I've never been involved in an IPO so closely ever
Post# of 32635
https://www.nasdaq.com/markets/ipos/activity....b=upcoming
The one thing that excites me is that we can be priced higher based on our new valuation. Rory had mentioned that we have "firm commitment" from investors and I hope that is translates into "oversubcription" for us.
"If there are a lot of orders (oversubscribed), the company will price the shares higher."
I have a feeling that we will be a lot higher than $7-10 by the time we uplist to NASDAQ but we will all see how it goes.
Here's a good read:
What Is an IPO (Initial Public Offering)?
An Initial Public Offering (IPO) is the first sale of stocks issued by a company to the public.
Initial Public Offering (IPO)
Companies that are looking to grow often use an Initial Public Offering to raise capital. The biggest advantage of an IPO is the additional capital raised. The capital raised can be used to buy additional property, plant and equipment (PPE), fund research and development (R&D), expand, or pay off existing debt. There is also an increased awareness of a company through an IPO, which typically generates a wave of potential new customers.
In addition, private investors/founding partners/venture capitalists can use an IPO as an exit strategy. For example, when Facebook went public, Mark Zuckerberg sold nearly 31 million shares worth US$1.1 billion. A public offering is one of the most common ways venture capitalists make a significant amount of money.
Steps in an Initial Public Offering (IPO)
The first step in an Initial Public Offering is to hire an investment bank, or banks, to handle the IPO. Investment banks can either work together, with one taking the lead, or work alone.

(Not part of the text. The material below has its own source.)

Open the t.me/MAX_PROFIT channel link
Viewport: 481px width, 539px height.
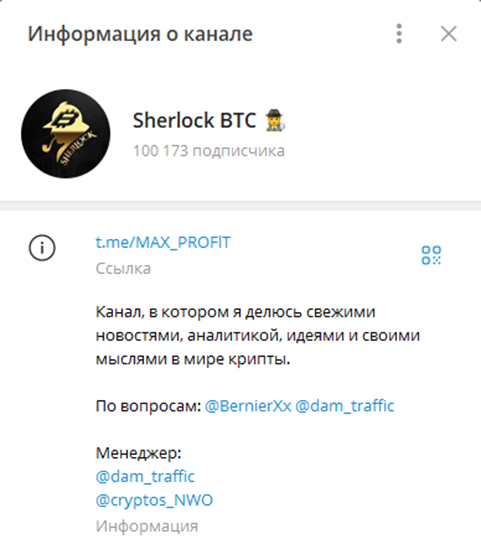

Next, everyone involved in the IPO – the management team, auditors, accountants, the underwriting banks, lawyers, and Securities and Exchange Commission (SEC) experts – attend a meeting to discuss the offering and determine the timing of the filing. Similar meetings happen throughout the entire underwriting process.
After the meeting, due diligence is required to be conducted on the company to make sure the registration statements are accurate. Tasks include market due diligence, legal and IP due diligence, financial and tax due diligence.
The end result of the due diligence is the S-1 Registration Statement. The information in the statement includes historical financial statements, key data, company overview, risk factors, and more.
A pre-IPO analyst meeting is held after the S-1 Registration Statement is filed to educate bankers and analysts about the company. Bankers and analysts are also briefed on how to sell the company to investors. A preliminary prospectus can also be drafted.
Pre-marketing is conducted to determine whether institutional investors like the sector and the company, and the price they would pay per share. In conjunction with the internal valuation, a price range for the offering is set by the banks. The S-1 Registration Statement is amended with the price range.
After the pre-marketing work and S-1 Registration Statement is completed, the management team travels around the world to meet with investors and market the company. This is a very important process as orders for the number of shares by investors and the price they are willing to pay are determined. The price range may be further revised.
The management team will meet with the investment banks to decide on the final price of the deal based on the orders. If there are a lot of orders (oversubscribed), the company will price the shares higher.
Once the IPO is priced, the investment banks will allocate shares to investors and the stock will start trading in the primary market for the public to buy and sell.